Sure! Certain SQL statements might not be parsed and indented properly by `sqlparse`, and the result can be jumbled
formatting. You can disable SQL formatting for a cell by adding `-- nofmt` to the very first line of a cell:
```sql
%sql -- nofmt
select this,
sql_will, -- be kept just
like_this
from if_that_is.what_you_need
```
### How do I use `blackbricks` on my Databricks notebooks?
First, make sure you have set up `databricks-cli` on your system (see [installation](#installation)), and that you have
at least one profile setup in `~/.databrickscfg`. As an example:
```cfg
# File: ~/.databrickscfg
[DEFAULT]
host = https://dbc-b23456-a1243.cloud.databricks.com/
username = username@example.com
password = dapi12345678901234567890
[OTHERPROFILE]
host = https://dbc-c54321-d234.cloud.databricks.com
username = name.user@example.com
password = dapi09876543211234567890
```
You should use [access tokens](https://docs.databricks.com/dev-tools/api/latest/authentication.html) instead of your actual password.
You can then do:
``` bash
$ blackbricks --remote /Users/username@example.com/notebook.py # Uses DEFAULT profile.
$ blackbricks --remote notebook.py # Equivalent to the above.
$ blackbricks --remote --profile OTHERPROFILE /Users/name.user@example.com/notebook.py
$ blackbricks --remote --profile OTHERPROFILE notebook.py # Equivalent to the above.
$ blackbricks --remote /Repos/username@example.com/repo-name/notebook.py # Targeting notebook in a Repo
```
### Can you run blackbricks while using Databricks in the browser?
No. See https://github.com/inspera/blackbricks/issues/27 for why.
However, Databricks now allows you to [format your notebooks with black directly](https://docs.databricks.com/notebooks/notebooks-use.html#format-code-cells).
### I get an error: `TypeError: init() got an unexpected keyword argument 'no_args_is_help'`
This means you had an old version of `click` installed from before, and your installation didn't upgrade it
automatically. Updating your installation should do the trick, e.g. `pip install -U blackbricks` or similar depending on
your installation method of choice.
### Shell commands like `!ls` throws an error
See https://github.com/inspera/blackbricks/issues/21.
## Breaking changes
### Version policy
Style choices made by `blackbricks` will follow semantic versioning, with changes that cause differences resulting in
new major versions. Such changes will be kept to an absolute minimum, with none currently planned.
Style choices made by `black` (responsible for 95% of the formatting in a notebook) will not follow the same strict
semantic versioning. This is because `black` itself does not use semver, but instead provide a [year-based
policy](https://black.readthedocs.io/en/stable/the_black_code_style/index.html#stability-policy). `blackbricks` will
make a _minor_ version increase when it upgrades black to a new year. Such a bump should be made once the new year's
release of `black` is available. Feel free to open an issue if this has not been done yet.

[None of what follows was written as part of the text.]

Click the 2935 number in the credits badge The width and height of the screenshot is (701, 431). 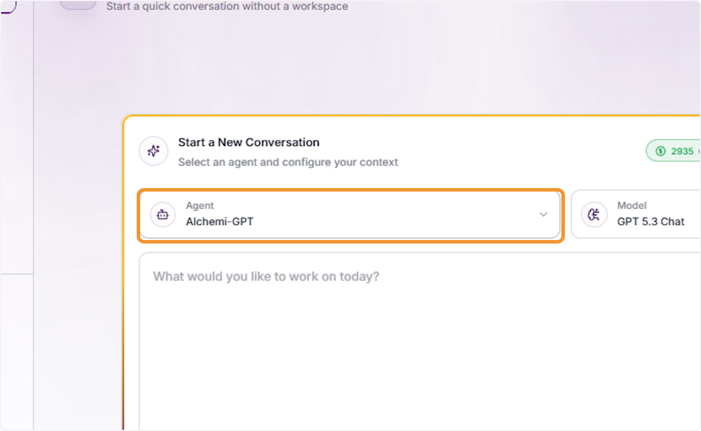pyautogui.click(x=682, y=151)
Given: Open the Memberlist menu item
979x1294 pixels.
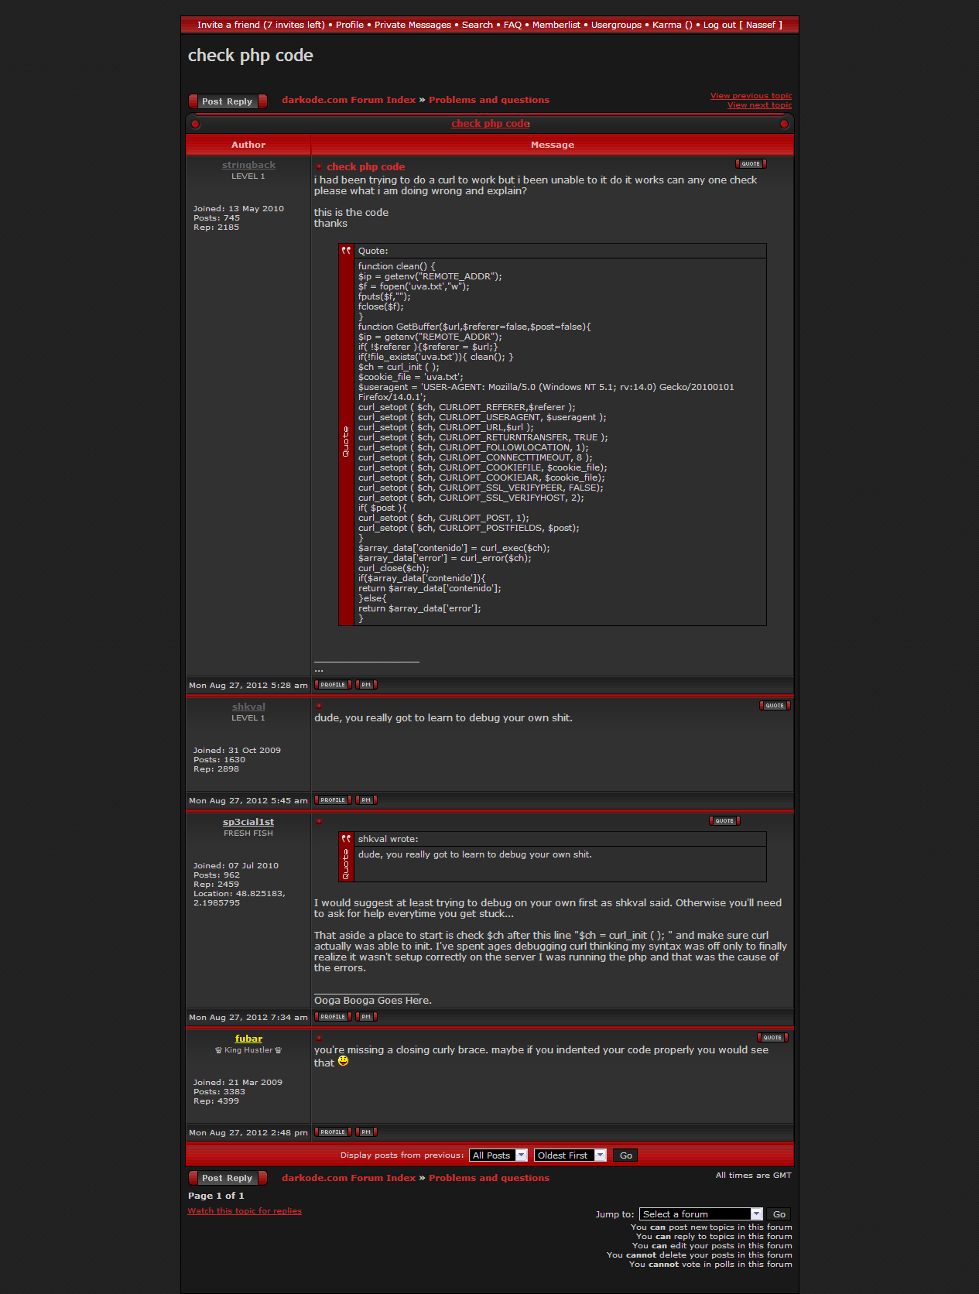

### Breaking changes with version 2.0
Notebooks will be terminated with a `\n` starting with version `2.0.0`. This harmonizes EOF handling and should be much
less annoying in practice than prior versions. This causes a diff on _any_ notebook that was previously formatted with
`blackbricks<2.0.0`.
Also, the deprecated and non-functional flag for two space indentation is removed, and providing said flag is now an error.

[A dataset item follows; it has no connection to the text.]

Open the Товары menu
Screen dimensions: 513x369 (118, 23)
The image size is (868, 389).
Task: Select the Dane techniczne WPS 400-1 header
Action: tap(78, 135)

### Breaking changes with version 1.0
Earlier versions of blackbricks applied a patched version of black in order to allow two-space indentation. This was
done because Databricks used two-space indentation, and did not allow you to change that.
Since then, Databricks has added the option to choose. Because you can now choose, blackbricks re-joins black in being
uncompromising, and since version 1.0 you can no longer choose anything but 4 space indentation.
If you _must_ keep using two-space indentation, then stick to versions `<1.0`.